Giacomo Tedesco (born February 1, 1976) is an Italian former football midfielder and football manager.

==Club career==
Born in Palermo, Tedesco started his professional career with his hometown club U.S. Città di Palermo in 1994. He remained in the Sicilian capital for 3 seasons, making nearly 70 total appearances and scoring 3 goals. In 1997, he moved to Salernitana, where he would go on to make 133 appearances scoring 13 goals between 1997 and 2002. Although he was loaned out to Napoli, for the 2000–2001 season. In six months with the southern Italian club, he played in 14 total games. In 2003, he briefly moved to Cosenza where he scored a single goal in 14 appearances. Later in 2003, he was sold to Serie A side Reggina Calcio, where he would spend a solid 4 years in Calabria, all in Italy's top flight. He scored 5 goals for Reggina in a total of over 120 appearances. In 2007, despite having a successful spell in Calabria, Tedesco transferred to Sicilian side Calcio Catania. Since joining Catania, he has made over 50 appearances scoring 4 goals in just two seasons. Under former coaches, Walter Zenga and Silvio Baldini Tedesco was consistently part of the starting XI and is always a hard working consistent performer on the left wing. On 9 July 2009, Tedesco was very surprisingly sold to Bologna FC who have signed the midfielder from Calcio Catania on a two-year deal. On 14 January 2010, Tedesco was sent back to Reggina in an exchange deal for Antonio Buscè.

==Coaching career==
From August 2014, Tedesco became the manager of the Beretti team (U-19) of Reggina. On 20 April 2015, he was promoted to the first team manager following the departure of Roberto Alberti. At the end of the season, he left the club.
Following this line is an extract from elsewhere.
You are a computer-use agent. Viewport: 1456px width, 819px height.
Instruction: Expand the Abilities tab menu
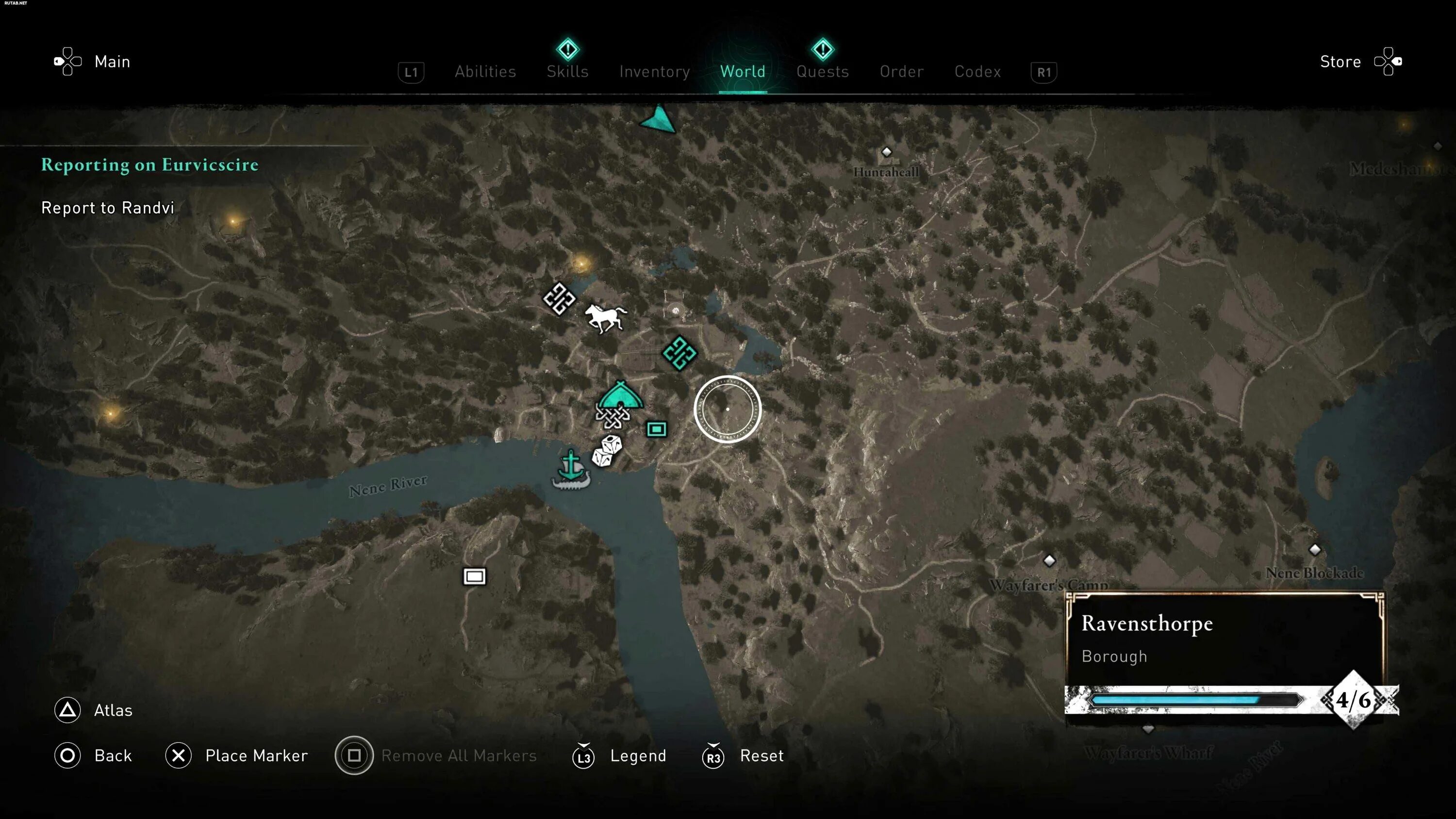point(485,71)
After almost three and a half years without a job, Igea Virtus appointed Tedesco as their new manager on 24 October 2018. After zero victories in his first six games, he was fired less than one month later on 30 November. However, he was re-appointed on 7 December 2018. He was fired again on 28 January 2019.

==Personal life==
Tedesco has two brothers who were also footballers: Giovanni, formerly of Palermo and Perugia among others, and Salvatore, who mostly spent his career in the lower ranks of professional football.